Synopsis: A notorious criminal must break an evil curse in order to rescue an abducted girl who has mysteriously disappeared.

Stars: Nicolas Cage, Sofia Boutella, Bill Moseley, Nick Cassavetes, Yuzuka Nakaya, Lorena Kotô, Canon Nawata, Charles Glover, Cici Zhou, Louis Kurihara

Director: Sion Sono

Rated: NR

Running Length: 103 minutes

TMMM Score: (6.5/10)

Review:  Here’s what we all need to realize about Nicolas Cage – he knows exactly what he’s doing.  Anytime a GIF or a meme is passed around with one of Cage’s signature crazy eye looks or classic freak out faces, it’s the result of a carefully calculated plan on the part of the actor to dig into whatever character he’s playing.  It gives the director something to work with, something to drive his fellow actors crazy, and it makes audiences nervously anticipate his next move/movie because you truly don’t know how he’ll pivot. 

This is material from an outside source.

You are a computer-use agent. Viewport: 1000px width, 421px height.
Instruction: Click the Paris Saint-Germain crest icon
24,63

Once a mainstay on the Hollywood A-List, after Cage won his Oscar in 1995 he toiled about in various blockbusters until his star waned after one too many fails at the box office.  That’s when Cage started thinking in volume, not quality, and the sheer number of films he was in rose dramatically.  While lazy actors like Bruce Willis have taken over the mantle of this business model, Cage was king of making these random films that were almost indistinguishable from one another.  I’m not sure exactly when or how it happened, but I noticed Cage began to stretch again in 2018 with the release of Mandy, a well-received horror film that was often a nightmare to watch which genre fans went ape over.  Coming back a year later with Color Out of Space, an even more impressive blend of Cage-iness mixed with a trippy H.P. Lovecraft vibe, it was obvious the actor was finding his groove with projects and directors that spoke to him.

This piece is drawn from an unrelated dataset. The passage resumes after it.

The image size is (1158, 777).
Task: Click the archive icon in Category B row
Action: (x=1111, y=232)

Continuing to star in the occasional quickie, Cage set the film community ablaze already twice this year with two different projects, the bizarre Willy’s Wonderland and one of his best performances to date, Pig.  Now, I’m still willing to work for Cage’s team to help them mount a campaign for him to get in the Best Actor race for his work in that excellent film but I’m thinking he won’t need much help getting there on his own.  The end of the year may be getting crowded but what he did with that film is still so fresh in my mind that I can imagine voters that saw it will be feeling the same way.  Perhaps it’s best to keep certain voters away from Cage’s latest movie, though.  It might undo some of that goodwill Pig served up.

Let me state for the record before we gain entry to Prisoners of the Ghostland that I found the first English-language film from director Sion Sono to be almost operatic in nature and often just as frustrating to sit through.  It has moments that are wildly creative, sucking you into its energy field with an enticing mythology and fringe characters that have you craning your neck to see more.  On the other hand, Sono displays his typical taste for excess and winds up almost choking the life out of the picture before anyone has a chance to get much of anything done.  The extreme director is a good match for Cage, and both know it, so it’s just a question of who wants to go bigger before going home. 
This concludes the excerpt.